The contention that because the policy contains the provision that “this policy is made and accepted subject to the foregoing stipulations and conditions, together with such other provisions, agreements, or conditions as may be indorsed hereon, or added thereto, and no officer, agent, or other representative of the company shall have the power to waive any provision or condition of this policy except such,” etc., therefore parol evidence is not admissible to *33show the circumstances under which the policies were Written and placed in the hands of the insurance brokers, to be retained by them until further notice as to whether the risk was accepted, because, as contended, such evidence would vary or alter the terms and conditions of the policy, can not for a moment be supported. Such contention simply begs the whole question. It assumes that the risk had been accepted by the defendant company, and that the policies had been delivered to the plaintiffs or their agents as completed contracts. That is the very question in dispute. Until the policies were in fact issued and delivered as executed contracts the terms and conditions contained in them could have no operative effect whatever. This would seem to be well settled beyond question. Benton v. Martin, 52 N. Y. 570, 574; Harnickell v. N. Y. Life Ins. Co., 111 N. Y. 390 ; Brown v. Am. Cent. Ins. Co., 70 Iowa, 390.

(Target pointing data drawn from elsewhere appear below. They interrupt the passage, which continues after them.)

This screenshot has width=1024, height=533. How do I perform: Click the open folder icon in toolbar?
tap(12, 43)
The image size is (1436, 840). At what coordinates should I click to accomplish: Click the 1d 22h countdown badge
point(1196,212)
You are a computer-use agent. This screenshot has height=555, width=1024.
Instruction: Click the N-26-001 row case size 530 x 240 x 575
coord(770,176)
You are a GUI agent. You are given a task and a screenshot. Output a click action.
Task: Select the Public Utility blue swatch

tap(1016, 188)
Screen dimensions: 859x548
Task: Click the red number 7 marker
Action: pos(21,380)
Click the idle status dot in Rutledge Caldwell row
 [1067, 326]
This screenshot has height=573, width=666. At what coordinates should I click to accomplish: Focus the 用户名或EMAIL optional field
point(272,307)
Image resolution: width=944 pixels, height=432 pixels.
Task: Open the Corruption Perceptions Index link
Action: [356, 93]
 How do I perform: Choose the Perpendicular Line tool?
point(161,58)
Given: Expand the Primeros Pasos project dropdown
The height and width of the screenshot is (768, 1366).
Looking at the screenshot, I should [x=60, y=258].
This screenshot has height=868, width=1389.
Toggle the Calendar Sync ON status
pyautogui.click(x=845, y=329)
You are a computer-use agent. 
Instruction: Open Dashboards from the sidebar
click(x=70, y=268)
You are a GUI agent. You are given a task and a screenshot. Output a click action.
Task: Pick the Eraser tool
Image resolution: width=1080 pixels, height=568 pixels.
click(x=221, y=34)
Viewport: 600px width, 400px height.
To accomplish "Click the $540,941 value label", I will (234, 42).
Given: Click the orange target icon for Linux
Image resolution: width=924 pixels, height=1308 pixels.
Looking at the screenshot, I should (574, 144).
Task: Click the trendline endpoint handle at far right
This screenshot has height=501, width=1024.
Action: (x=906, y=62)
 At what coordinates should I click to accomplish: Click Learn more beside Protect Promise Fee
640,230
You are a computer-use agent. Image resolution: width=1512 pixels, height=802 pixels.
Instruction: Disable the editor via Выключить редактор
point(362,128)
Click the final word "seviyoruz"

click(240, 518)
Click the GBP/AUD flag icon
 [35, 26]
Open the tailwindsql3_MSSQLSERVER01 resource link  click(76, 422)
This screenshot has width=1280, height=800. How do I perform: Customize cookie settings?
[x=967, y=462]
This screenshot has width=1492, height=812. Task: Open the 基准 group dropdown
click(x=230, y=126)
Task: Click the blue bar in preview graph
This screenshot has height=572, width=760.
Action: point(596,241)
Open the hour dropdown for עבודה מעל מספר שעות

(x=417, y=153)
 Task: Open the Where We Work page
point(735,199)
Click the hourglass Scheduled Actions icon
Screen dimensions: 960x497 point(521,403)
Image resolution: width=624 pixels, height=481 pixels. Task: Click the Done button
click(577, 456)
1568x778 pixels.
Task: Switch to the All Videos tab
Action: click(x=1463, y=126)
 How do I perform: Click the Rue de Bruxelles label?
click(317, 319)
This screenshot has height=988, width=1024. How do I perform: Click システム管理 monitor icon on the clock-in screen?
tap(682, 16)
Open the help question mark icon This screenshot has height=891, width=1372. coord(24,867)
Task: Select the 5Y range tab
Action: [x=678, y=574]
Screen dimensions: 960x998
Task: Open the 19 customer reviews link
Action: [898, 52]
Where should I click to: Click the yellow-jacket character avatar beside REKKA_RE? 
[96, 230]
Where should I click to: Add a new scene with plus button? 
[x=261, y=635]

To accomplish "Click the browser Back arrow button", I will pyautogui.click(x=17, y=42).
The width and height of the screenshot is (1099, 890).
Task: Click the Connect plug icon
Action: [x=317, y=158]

Without adding anything more, I am, for the reasons briefly stated, decidedly of opinion that the policies sued on never attached to the property, and that the court below was right in entering judgment for the defendant on the statement of agreed facts, and that that judgment ought to be affirmed.
An application to the Supreme Court of the United States for a writ of certiorari was allowed by that court on April 15, 1901.